Sein Versuch, zwischen Israel und Palästina zu vermitteln, stieß in Tel Aviv aufgrund seiner Hamas-Nähe auf wenig Gegenliebe. Doch zwischen Russland und der Ukraine tat sich ein kleines Zeitfenster auf. Seit Beginn des Krieges pflegt die Türkei als NATO-Mitglied eine ausbalancierte Diplomatie mit beiden Seiten – und diese Strategie trug vergangene Woche erstmals Früchte: Erdoğan brachte russische und ukrainische Delegationen in Istanbul an einen Tisch – es waren die ersten direkten Gespräche seit drei Jahren. Sein eigentliches Ziel: ein Gipfeltreffen zwischen Putin und Selenskyj. Als sogar ein Auftritt von Donald Trump im Raum stand, witterte Erdoğan die Chance, sich endgültig als internationaler Friedensstifter zu inszenieren. Doch daraus wurde nichts. Putin kam nicht. Und als der absagte, zog sich auch Trump zurück – mit den Worten: „Ohne mich hätte das sowieso nicht funktioniert.“ Am Ende einigten sich die russische und die ukrainische Delegation lediglich auf einen Gefangenentausch: Tausend Gefangene auf jeder Seite.

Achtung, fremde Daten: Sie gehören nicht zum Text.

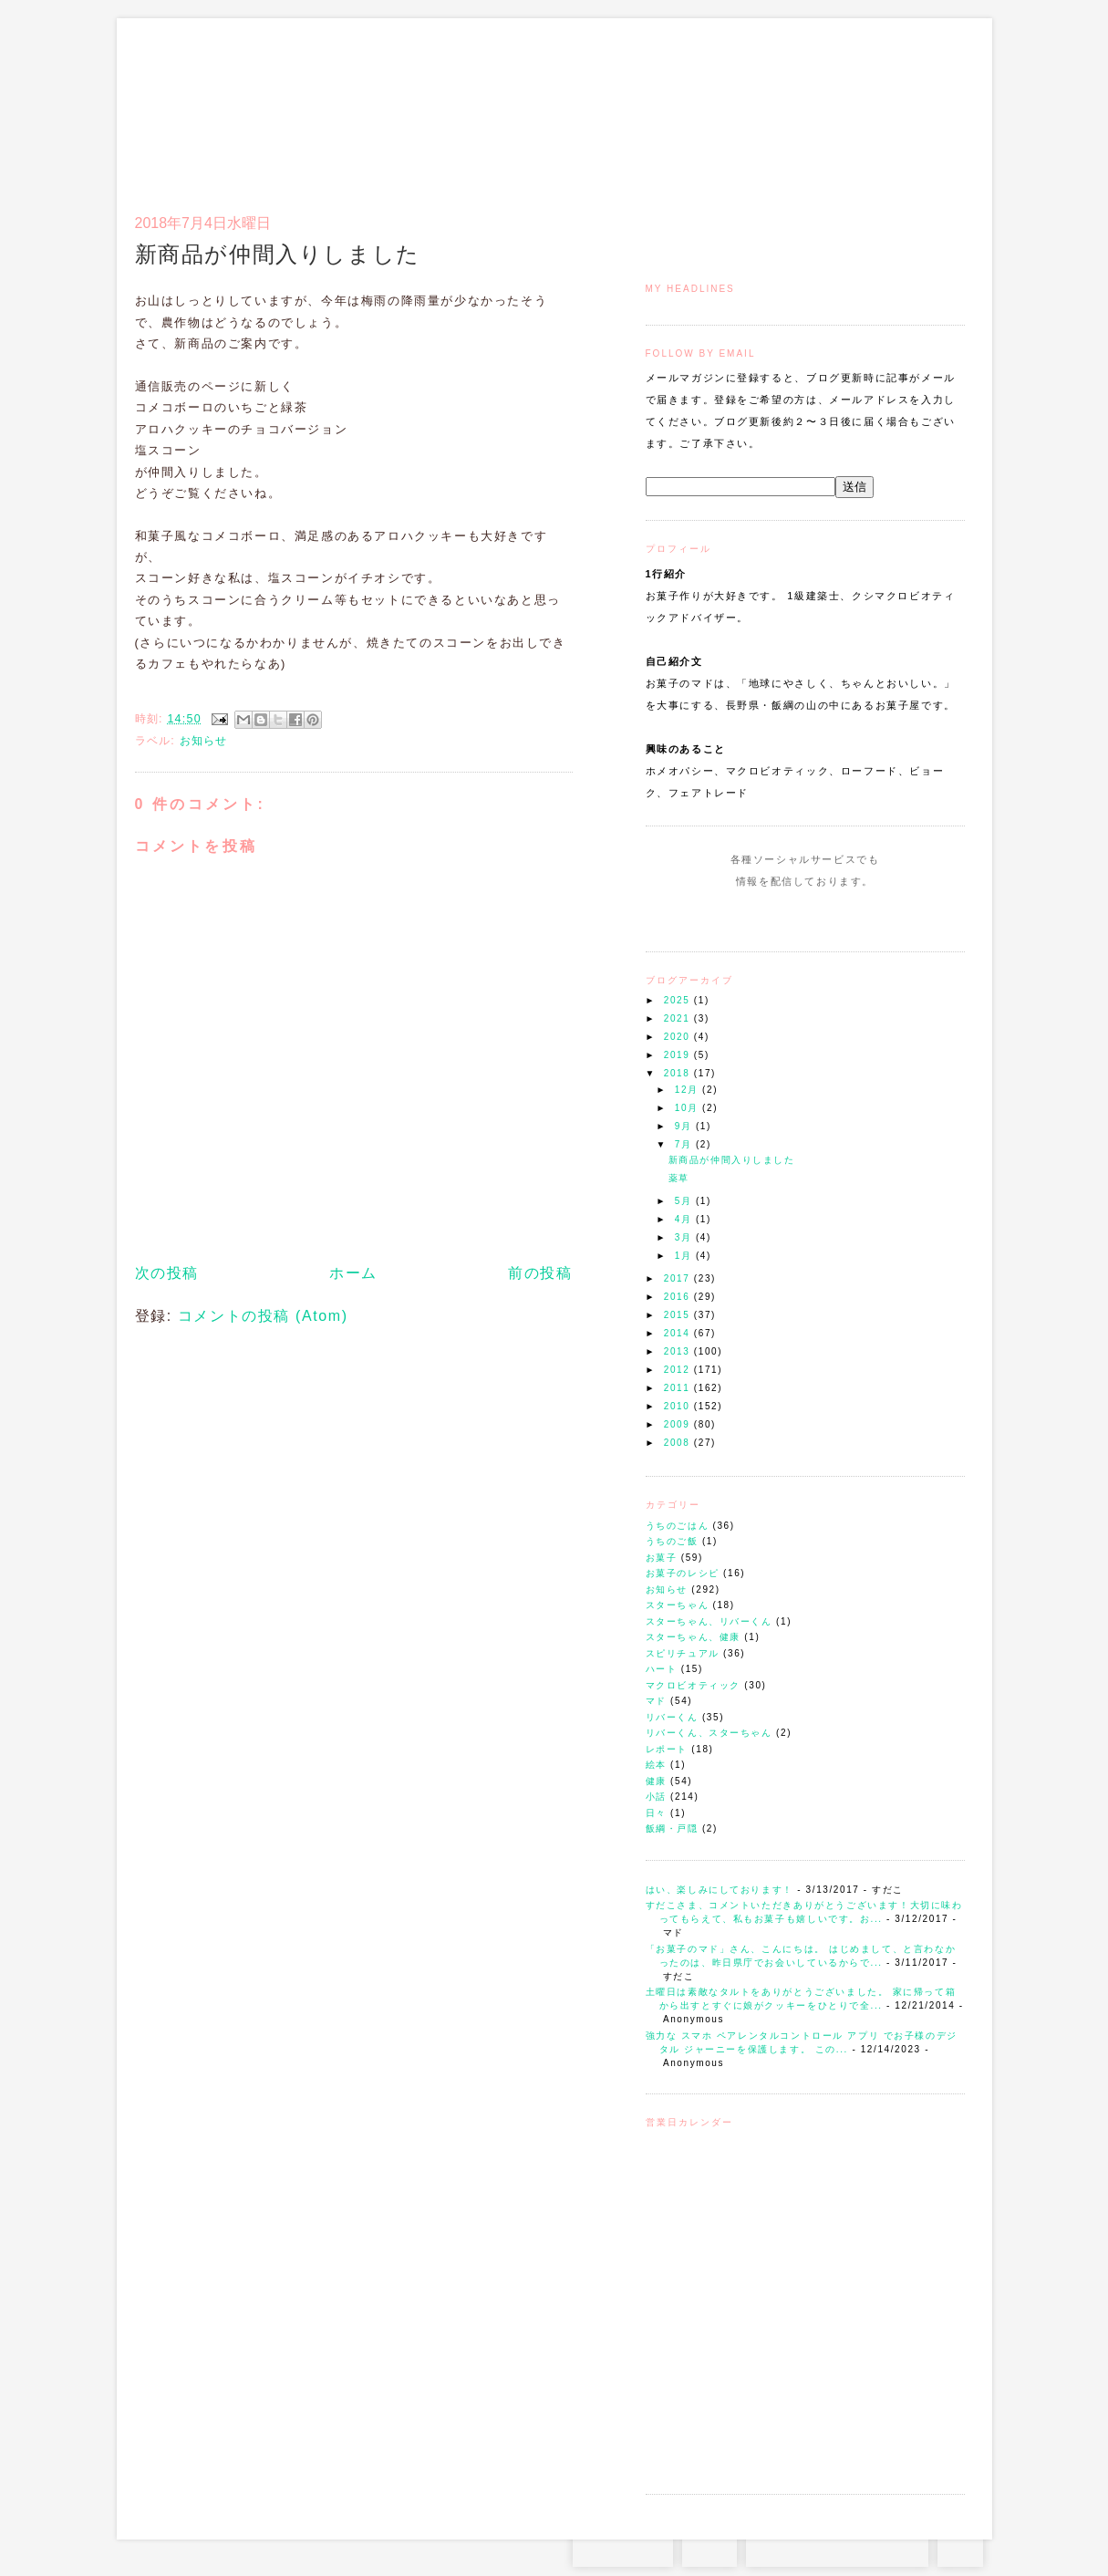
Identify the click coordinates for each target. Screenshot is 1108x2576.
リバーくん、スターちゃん (709, 1733)
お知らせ (667, 1589)
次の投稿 (167, 1273)
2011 (679, 1388)
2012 (679, 1370)
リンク (932, 105)
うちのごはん (677, 1526)
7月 (685, 1144)
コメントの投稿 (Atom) (263, 1316)
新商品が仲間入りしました (731, 1160)
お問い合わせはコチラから (837, 2548)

Für Erdoğan ist damit aber noch nicht alles verloren. In Syrien hat sich die Lage in seinem Sinne entwickelt: Die islamistischen Gruppen, in deren Aufstieg er jahrelang investiert hatte, gewinnen an Einfluss. Und fast gleichzeitig erklärte die PKK zu Wochenbeginn ihre Selbstauflösung und die Bereitschaft zur Waffenabgabe – eine Entwicklung, die Erdoğan neue politische Spielräume verschafft.

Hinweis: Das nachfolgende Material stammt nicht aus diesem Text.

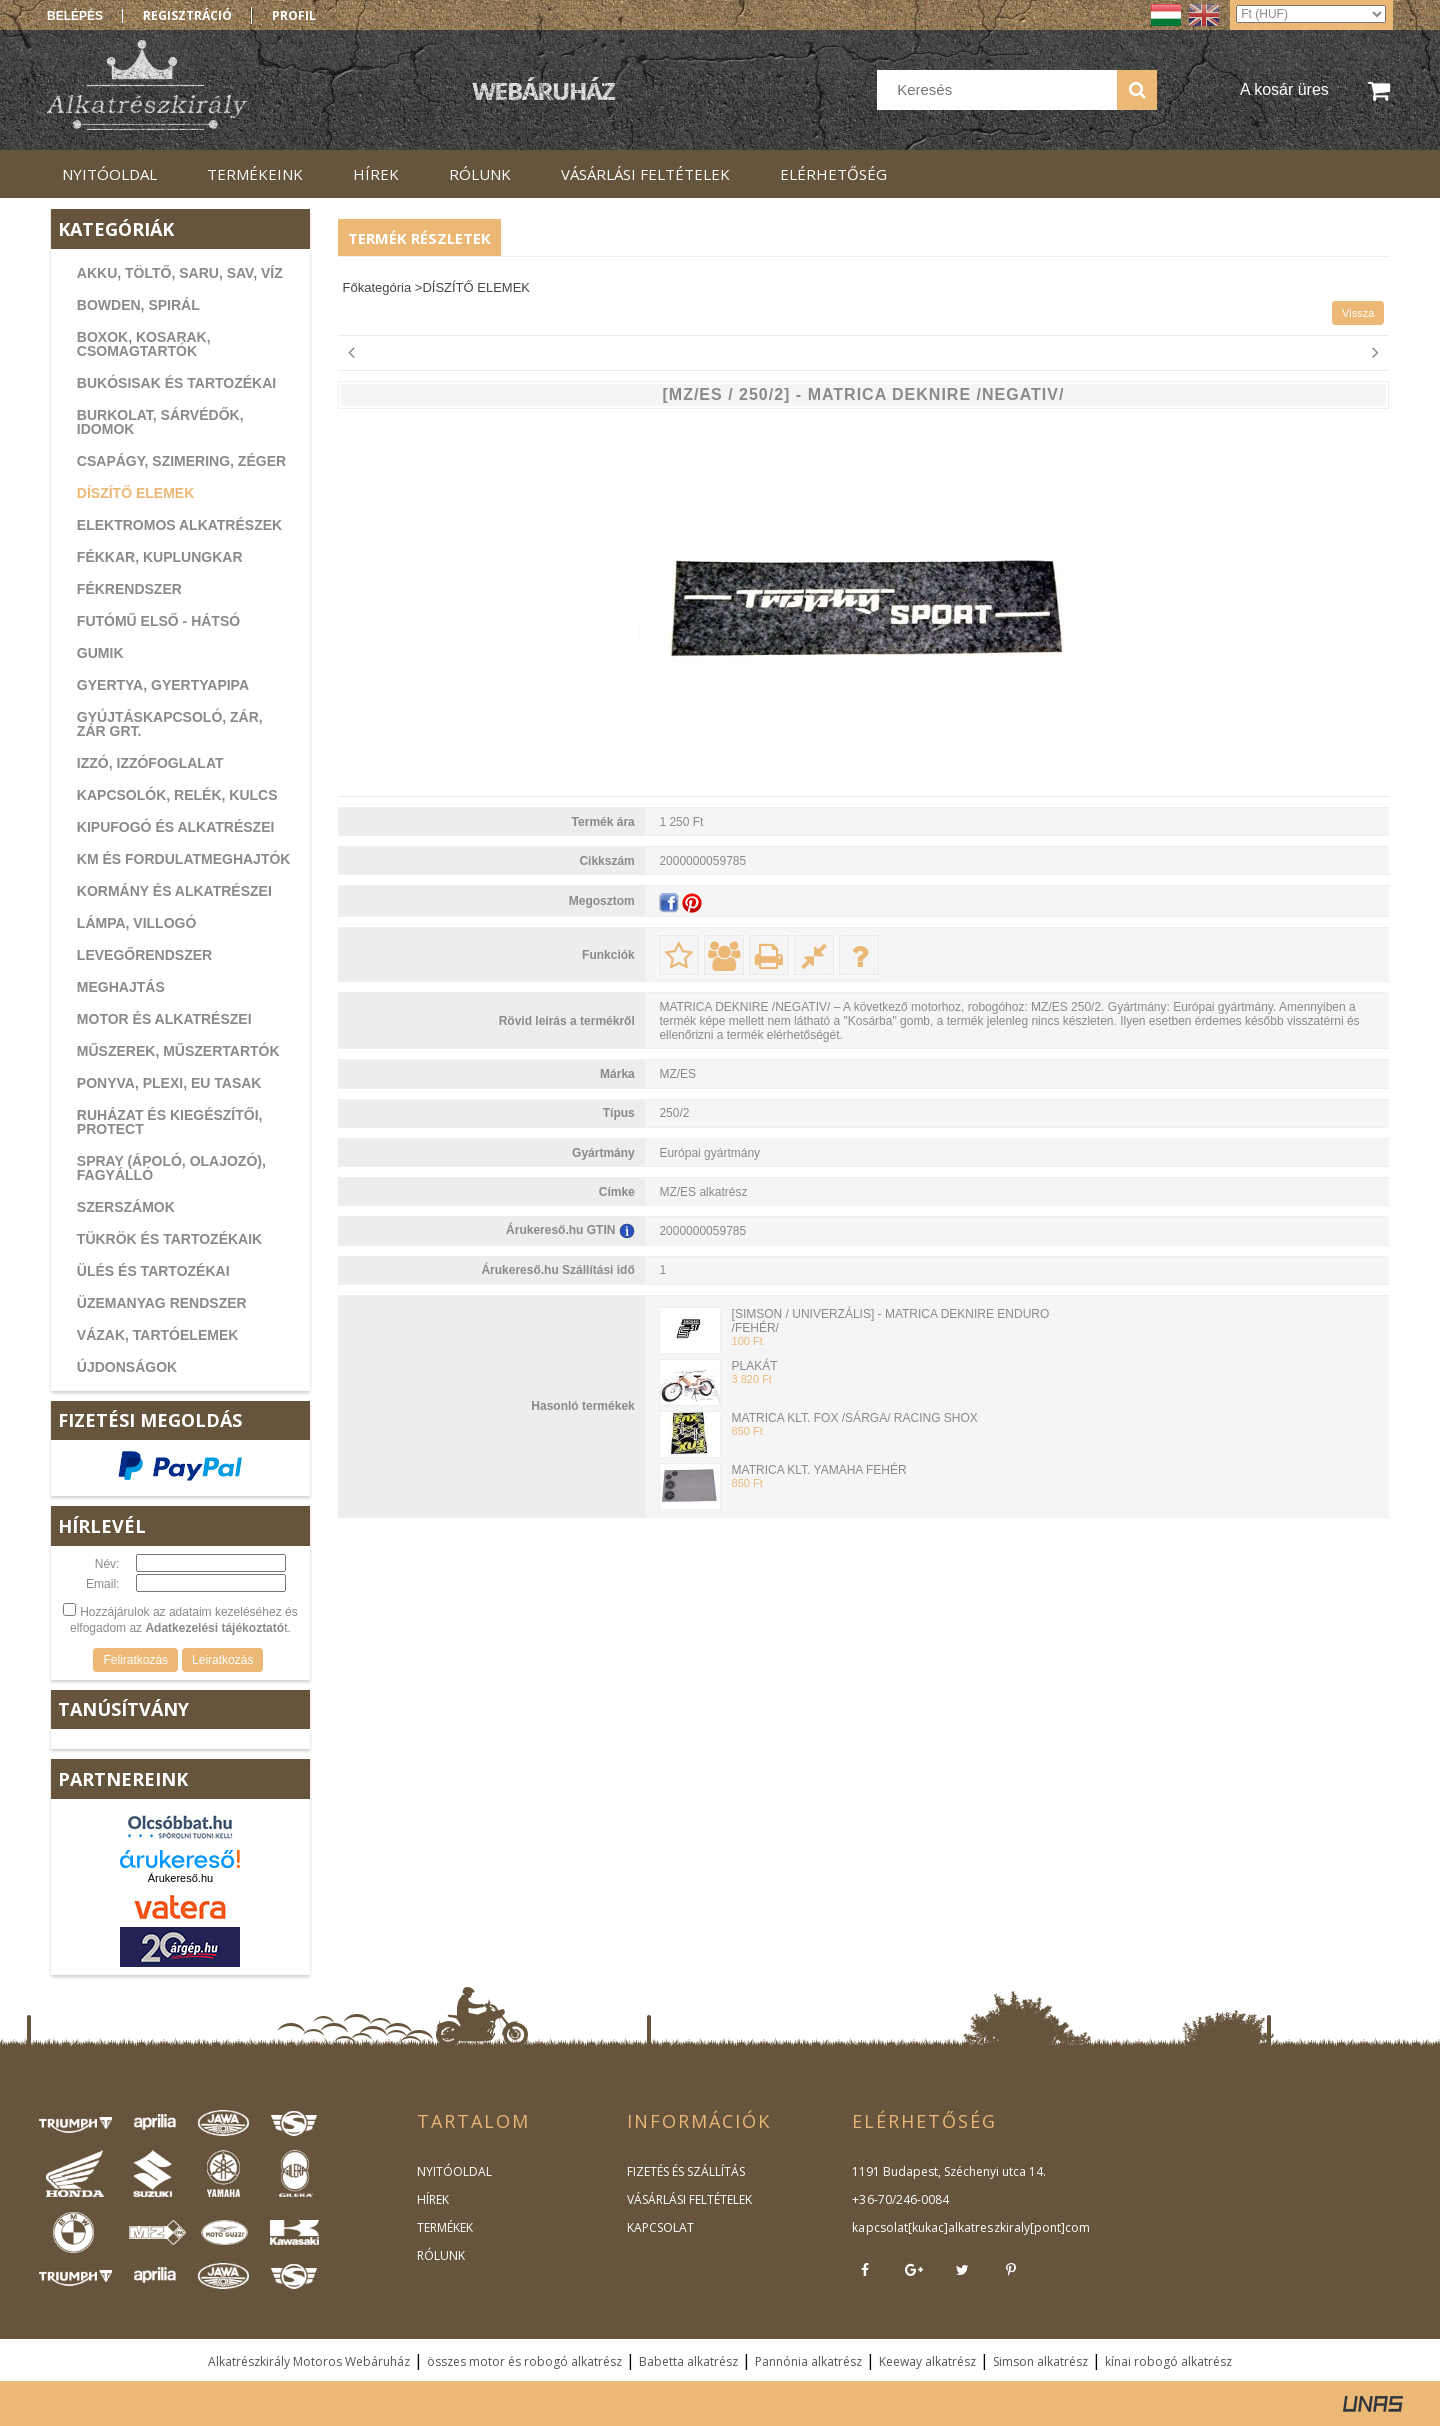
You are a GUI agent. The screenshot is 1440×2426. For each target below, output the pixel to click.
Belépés (75, 16)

Heute regieren im Weißen Haus und im Kreml zwei Präsidenten, deren Weltbild dem seinen nicht fernsteht. In Damaskus sitzt ein Machthaber, mit dem Erdoğan religiös durchaus übereinstimmt. Und zugleich klopft die vielleicht größte Chance seit Jahrzehnten an die Tür: das Ende des 40-jährigen Kriegs mit den Kurden. All das sorgt dafür, dass die harten Repressionen gegen seine innenpolitischen Gegner vom Westen weitgehend ignoriert wird.
Doch reicht das? Reichen geopolitische Verschiebungen und der Moment des Kriegs, um ein repressives Regime zu stabilisieren – und Erdoğan als Friedensfigur erscheinen zu lassen? Oder könnte dieser Moment doch ein Fenster öffnen: für eine demokratische Öffnung, für ein Ende der Angst im Präsidentenpalast?
In der Türkei glauben viele, dass beides möglich ist. Ich vermute, dass die internationalen Verhältnisse dem autoritären Regime in Ankara eher das Überleben sichern – aber ich halte an der Hoffnung fest, dass sie zugleich auch den Weg für demokratische Veränderungen freimachen könnten.